→ TASK STATEMENT:
Output every line of the data exactly as it appears.

→ DATA FOR REVIEW:

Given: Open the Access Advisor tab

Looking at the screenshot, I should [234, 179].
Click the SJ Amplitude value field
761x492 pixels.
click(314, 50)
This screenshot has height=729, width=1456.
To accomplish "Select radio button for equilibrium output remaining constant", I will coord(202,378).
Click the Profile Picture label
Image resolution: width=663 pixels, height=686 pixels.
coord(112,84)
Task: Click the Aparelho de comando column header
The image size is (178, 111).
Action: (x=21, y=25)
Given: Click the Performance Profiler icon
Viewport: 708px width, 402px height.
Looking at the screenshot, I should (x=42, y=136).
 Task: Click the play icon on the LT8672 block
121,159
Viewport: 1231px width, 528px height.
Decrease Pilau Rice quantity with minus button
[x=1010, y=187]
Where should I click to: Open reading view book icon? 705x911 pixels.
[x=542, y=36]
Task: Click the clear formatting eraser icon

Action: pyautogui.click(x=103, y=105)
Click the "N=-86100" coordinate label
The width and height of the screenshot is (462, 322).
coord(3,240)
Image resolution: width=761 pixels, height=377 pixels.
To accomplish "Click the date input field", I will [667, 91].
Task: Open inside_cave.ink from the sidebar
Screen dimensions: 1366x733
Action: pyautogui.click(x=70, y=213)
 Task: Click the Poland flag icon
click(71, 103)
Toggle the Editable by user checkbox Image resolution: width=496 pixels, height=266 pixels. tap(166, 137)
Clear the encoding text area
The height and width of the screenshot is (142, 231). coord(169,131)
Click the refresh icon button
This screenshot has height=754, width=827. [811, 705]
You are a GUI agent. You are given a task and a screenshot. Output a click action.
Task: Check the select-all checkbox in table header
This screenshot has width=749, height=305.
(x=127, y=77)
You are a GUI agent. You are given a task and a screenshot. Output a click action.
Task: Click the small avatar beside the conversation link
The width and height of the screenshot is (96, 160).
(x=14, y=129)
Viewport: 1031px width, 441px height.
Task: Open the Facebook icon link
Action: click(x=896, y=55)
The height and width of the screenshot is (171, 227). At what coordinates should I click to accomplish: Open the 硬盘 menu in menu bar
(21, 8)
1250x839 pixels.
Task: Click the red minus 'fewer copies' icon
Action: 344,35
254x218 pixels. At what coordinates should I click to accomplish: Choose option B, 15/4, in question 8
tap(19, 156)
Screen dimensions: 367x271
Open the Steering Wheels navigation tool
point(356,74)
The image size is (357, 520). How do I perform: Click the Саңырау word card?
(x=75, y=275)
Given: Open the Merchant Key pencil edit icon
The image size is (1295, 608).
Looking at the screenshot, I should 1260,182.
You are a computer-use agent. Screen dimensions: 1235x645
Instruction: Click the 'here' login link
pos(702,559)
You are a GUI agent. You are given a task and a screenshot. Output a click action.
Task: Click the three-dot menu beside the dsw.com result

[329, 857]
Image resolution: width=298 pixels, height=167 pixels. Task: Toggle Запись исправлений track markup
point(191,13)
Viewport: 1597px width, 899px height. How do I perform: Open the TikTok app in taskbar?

→ OUTPUT FOR THIS TASK:
Given: Open the Access Advisor tab

Looking at the screenshot, I should [234, 179].
Click the SJ Amplitude value field
761x492 pixels.
click(314, 50)
This screenshot has height=729, width=1456.
To accomplish "Select radio button for equilibrium output remaining constant", I will coord(202,378).
Click the Profile Picture label
Image resolution: width=663 pixels, height=686 pixels.
coord(112,84)
Task: Click the Aparelho de comando column header
The image size is (178, 111).
Action: (x=21, y=25)
Given: Click the Performance Profiler icon
Viewport: 708px width, 402px height.
Looking at the screenshot, I should (x=42, y=136).
 Task: Click the play icon on the LT8672 block
121,159
Viewport: 1231px width, 528px height.
Decrease Pilau Rice quantity with minus button
[x=1010, y=187]
Where should I click to: Open reading view book icon? 705x911 pixels.
[x=542, y=36]
Task: Click the clear formatting eraser icon

Action: pyautogui.click(x=103, y=105)
Click the "N=-86100" coordinate label
The width and height of the screenshot is (462, 322).
coord(3,240)
Image resolution: width=761 pixels, height=377 pixels.
To accomplish "Click the date input field", I will [667, 91].
Task: Open inside_cave.ink from the sidebar
Screen dimensions: 1366x733
Action: pyautogui.click(x=70, y=213)
 Task: Click the Poland flag icon
click(71, 103)
Toggle the Editable by user checkbox Image resolution: width=496 pixels, height=266 pixels. tap(166, 137)
Clear the encoding text area
The height and width of the screenshot is (142, 231). coord(169,131)
Click the refresh icon button
This screenshot has height=754, width=827. [811, 705]
You are a GUI agent. You are given a task and a screenshot. Output a click action.
Task: Check the select-all checkbox in table header
This screenshot has width=749, height=305.
(x=127, y=77)
You are a GUI agent. You are given a task and a screenshot. Output a click action.
Task: Click the small avatar beside the conversation link
The width and height of the screenshot is (96, 160).
(x=14, y=129)
Viewport: 1031px width, 441px height.
Task: Open the Facebook icon link
Action: click(x=896, y=55)
The height and width of the screenshot is (171, 227). At what coordinates should I click to accomplish: Open the 硬盘 menu in menu bar
(21, 8)
1250x839 pixels.
Task: Click the red minus 'fewer copies' icon
Action: 344,35
254x218 pixels. At what coordinates should I click to accomplish: Choose option B, 15/4, in question 8
tap(19, 156)
Screen dimensions: 367x271
Open the Steering Wheels navigation tool
point(356,74)
The image size is (357, 520). How do I perform: Click the Саңырау word card?
(x=75, y=275)
Given: Open the Merchant Key pencil edit icon
The image size is (1295, 608).
Looking at the screenshot, I should 1260,182.
You are a computer-use agent. Screen dimensions: 1235x645
Instruction: Click the 'here' login link
pos(702,559)
You are a GUI agent. You are given a task and a screenshot. Output a click action.
Task: Click the three-dot menu beside the dsw.com result

[329, 857]
Image resolution: width=298 pixels, height=167 pixels. Task: Toggle Запись исправлений track markup
point(191,13)
Viewport: 1597px width, 899px height. How do I perform: Open the TikTok app in taskbar?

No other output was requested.